Quoted passage ->
After opening the day on a flat note, the Indian share markets have continued to trade on a dull note and are trading marginally above the dotted line. Sectoral indices are trading on a mixed note with stocks in the consumer durables sector and the oil & gas sector maximum buying interest. Metal stocks are trading in the red.
The BSE Sensex is trading up 52 points (up 0.2%) and the NSE Nifty is trading up 11 points (up 0.1%). Meanwhile, both the BSE Mid Cap index and the BSE Small Cap index are trading up by 0.4%. The rupee is trading at 68.22 to the US$.
Stocks of pharma firm Cadila Healthcare were in focus today, as the company announced that it has received approval from the US health regulator - The US Food and Drug Administration (FDA) to market methotrexate tablets, a chemotherapy drug, in the American market.
This would enable the company to sell the drug in the US market.
Methotrexate tablets USP. 2.5 mg, is a chemotherapy drug used for leukemias, lymphnomas, breast cancer, lung cancer, head and neck cancers and other cancers. The drug will be produced at group's formulations manufacturing facility at the pharma special economic zone in Ahmedabad.
The Gujarat-based group now has more than 105 approvals and has so far filed nearly 275 abbreviated new drug applications (ANDAs) since 2003-04.
At the time of writing shares of Cadila Healthcare were trading up by 1.3%.
Meanwhile, shares of Cipla were trading down by 0.7% after the company announced that its wholly-owned subsidiary Goldencross Pharma has entered in to an agreement to sell its 100% equity stake in Four M Propack, India to Shriji Polymers.
The sale is said to be for a consideration of Rs 135 million and an additional sum derived on the basis of the value of mutual funds, cash and bank balance, tax refunds, etc. at the time of closing estimated at around Rs 57 million.
Four M Propack is the pharma plastic packaging company that exports its products to Europe and USA.
The Indian pharmaceutical industry has come under a lot of regulatory pressure in the past few years. The sector has faced great volatility over the years.
Bhavita Nagrani, our pharma sector analyst has explained the current predicament of Indian pharma companies in one of the premium editions of the 5 Minute WrapUp:
Give it a read to form a better understanding of the current scenario in the Indian pharma sector.
Moving on to news from the manufacturing sector. The government has approved the modified version of a key scheme that incentivizes electronics manufacturing in the country. The cabinet approved the Modified Special Incentive Package Scheme (M-SIPS) to boost electronic manufacturing.

Required actions ->
**1.** Answer these questions about the market report:
(a) At what rate was the rupee trading to the US dollar?
(b) At which facility will Cadila Healthcare produce the methotrexate tablets?
(c) To which company is Goldencross Pharma selling its stake in Four M Propack?
**2.** Write a continuation of the market report, beginning after its last sentence.
The stored records are separate from the market report and unrelated to it.

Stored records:
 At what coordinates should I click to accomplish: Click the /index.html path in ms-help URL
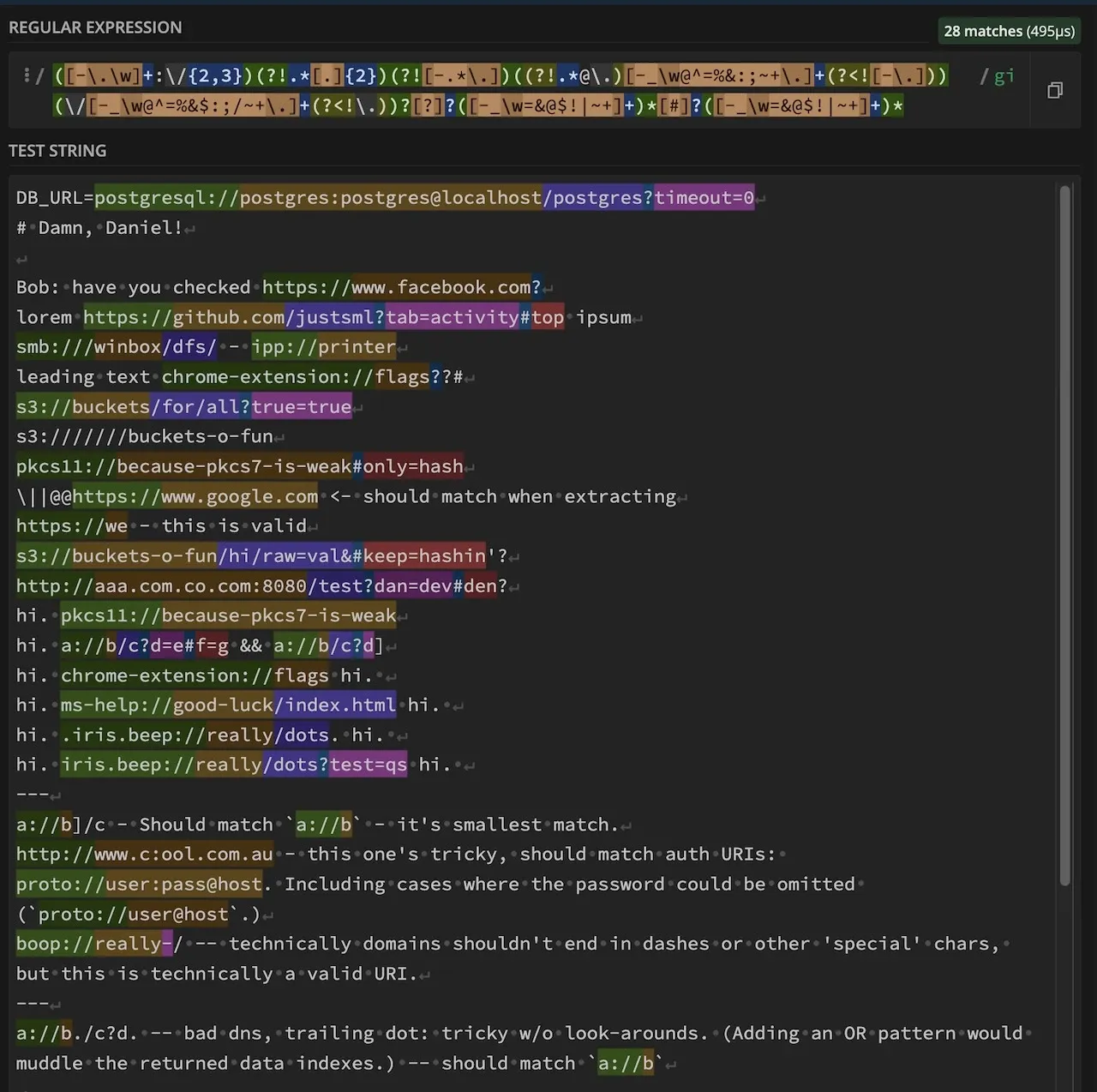pos(335,705)
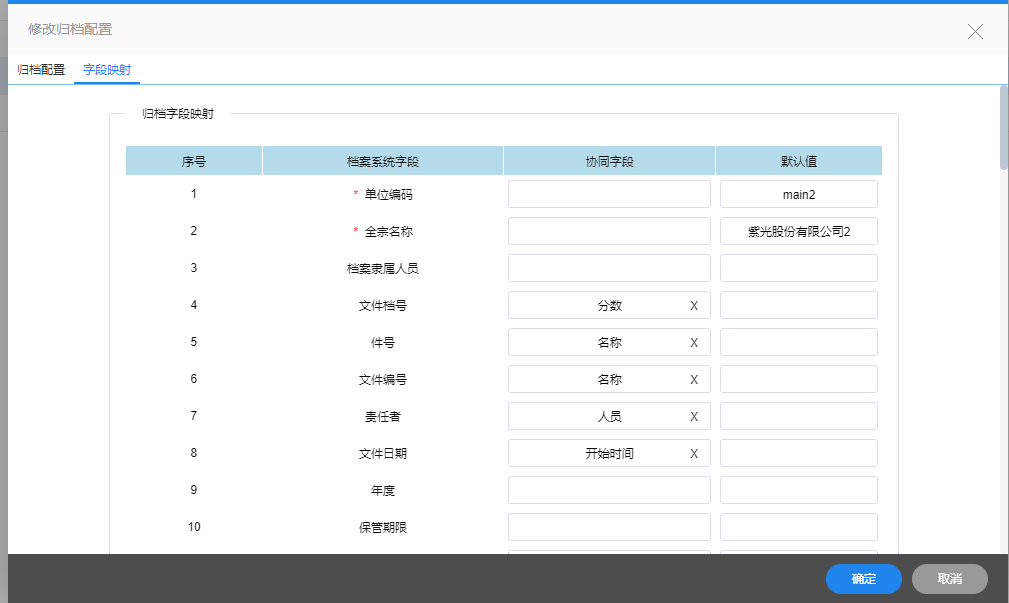This screenshot has width=1009, height=603.
Task: Switch to the 归档配置 tab
Action: click(41, 70)
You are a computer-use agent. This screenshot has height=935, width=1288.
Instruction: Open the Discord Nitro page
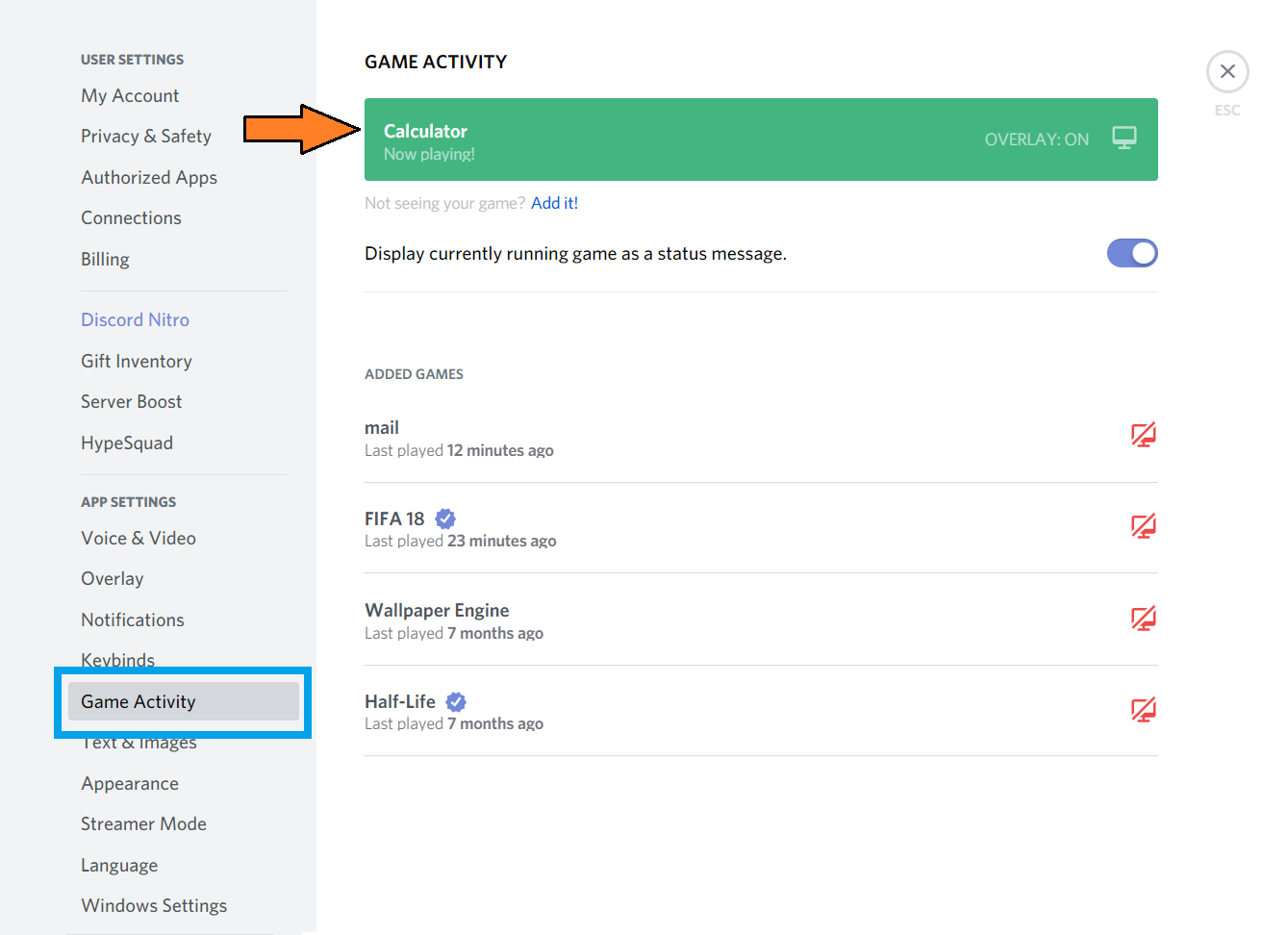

Answer section ->
**1.**
(a) 68.22 to the US dollar.
(b) At the group's formulations manufacturing facility at the pharma special economic zone in Ahmedabad.
(c) Shriji Polymers.

**2.**
Under the amended rules, companies that invest in manufacturing would get up to Rs 10,000 crore as incentives. New investment proposals would be accepted till December 31, 2018, the government said in a statement.
In the case of a single investment in excess of Rs 6,850 crore ($1 billion), a separate committee headed by the cabinet secretary would approve the proposal. M-SIPS provides a subsidy for capital expenditure - 20% for investments in Special Economic Zones (SEZs) and 25% in non-SEZs.
The time frame for the incentives has also been fixed as five years (down from ten years) which means that incentives will be available for investments made within five years from the date of approval.
To ensure time-bound delivery, now eligible proposals will be approved within 120 days of their complete submission. The units receiving incentives under the scheme will have to provide an undertaking to remain in commercial production for at least 3 years.
So far, 243 applications have been received under M-SIPS, out of which 75 applications have been approved by the Ministry of Electronics and Information Technology, involving investment proposals of Rs 18 billion, since its inception in July 2016.
The amended M-SIPS is a welcome step towards boosting local electronic manufacturing and would discourage the import the components of parts required for mobile handsets.
Import of electronic goods puts pressure on India's current account, which runs into deficit every year, as it continues to import 65% of its total consumption.
Local manufacturing will be even more crucial in the coming days as the market for electronics hardware in India is projected to increase to US$ 400 billion by 2020.